Hal tersebut tentu akan berkebalikan ketika hak penagihan ada pada mereka. Teknologi yang tersedia hari ini telah memungkinkan dan menyebabkannya lebih mudah.
Apalagi jika jenis dan besaran pajak yang menjadi hak daerah lebih diperluas. Setidaknya terhadap cukai rokok. Saat ini, 98% dari ratusan triliun yang dikumpulkan, menjadi hak pemerintah pusat. Itu sebabnya, realisasi transfer daerah tahun 2019 atas cukai hasil tembakau, secara Nasional hanya berjumlah Rp 3,1 triliun.

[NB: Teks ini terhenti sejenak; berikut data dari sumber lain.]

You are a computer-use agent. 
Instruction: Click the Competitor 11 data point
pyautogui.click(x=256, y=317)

Saat ini, bagi hasil atas pajak orang pribadi yang diberikan hanya 20 persen. Terdiri dari 8% untuk pemerintah provinsi dan 12% untuk pemerintah kabupaten/kota.
Seandainya pemerintah daerah juga memiliki kemewahan hak atas pajak penghasilan badan maupun PPN (2 komponen utama yang menghasilkan pendapatan negara hari ini), ruang gerak kreativitas dan inovasi pemerintah daerah bersama masyarakatnya -- tentunya termasuk ITB dan kampus lain di Bandung -- untuk berpartisipasi aktif dalam pembangunan, akan semakin terbuka lebar.

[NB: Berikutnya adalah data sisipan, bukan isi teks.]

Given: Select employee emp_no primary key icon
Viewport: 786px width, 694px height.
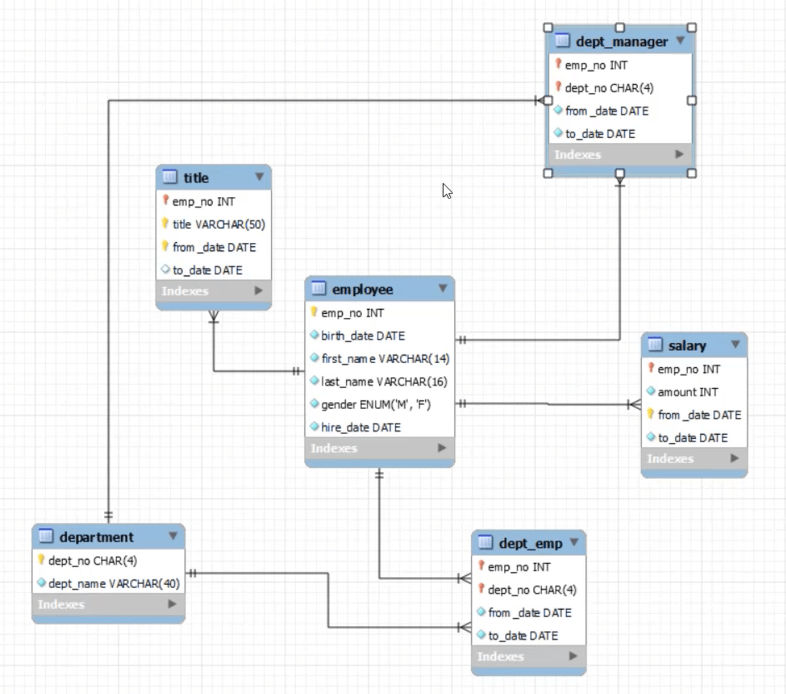Looking at the screenshot, I should 314,312.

Bagaimana pun, ketimpangan yang tergambar jelas dari DBH maupun jumlah tabungan masyarakat di atas, perlu dan harus dipecahkan dulu. Niscaya berbagai persoalan yang selama ini hanya berputar-putar dan jalan ditempat, akan berpeluang untuk kita pecahkan bersama. Termasuk inflasi 'brand' ITB yang sudah menjadi rahasia umum dan dapat kita rasakan bersama itu.
In harmonia progressio. Panjang umur ITB tercinta.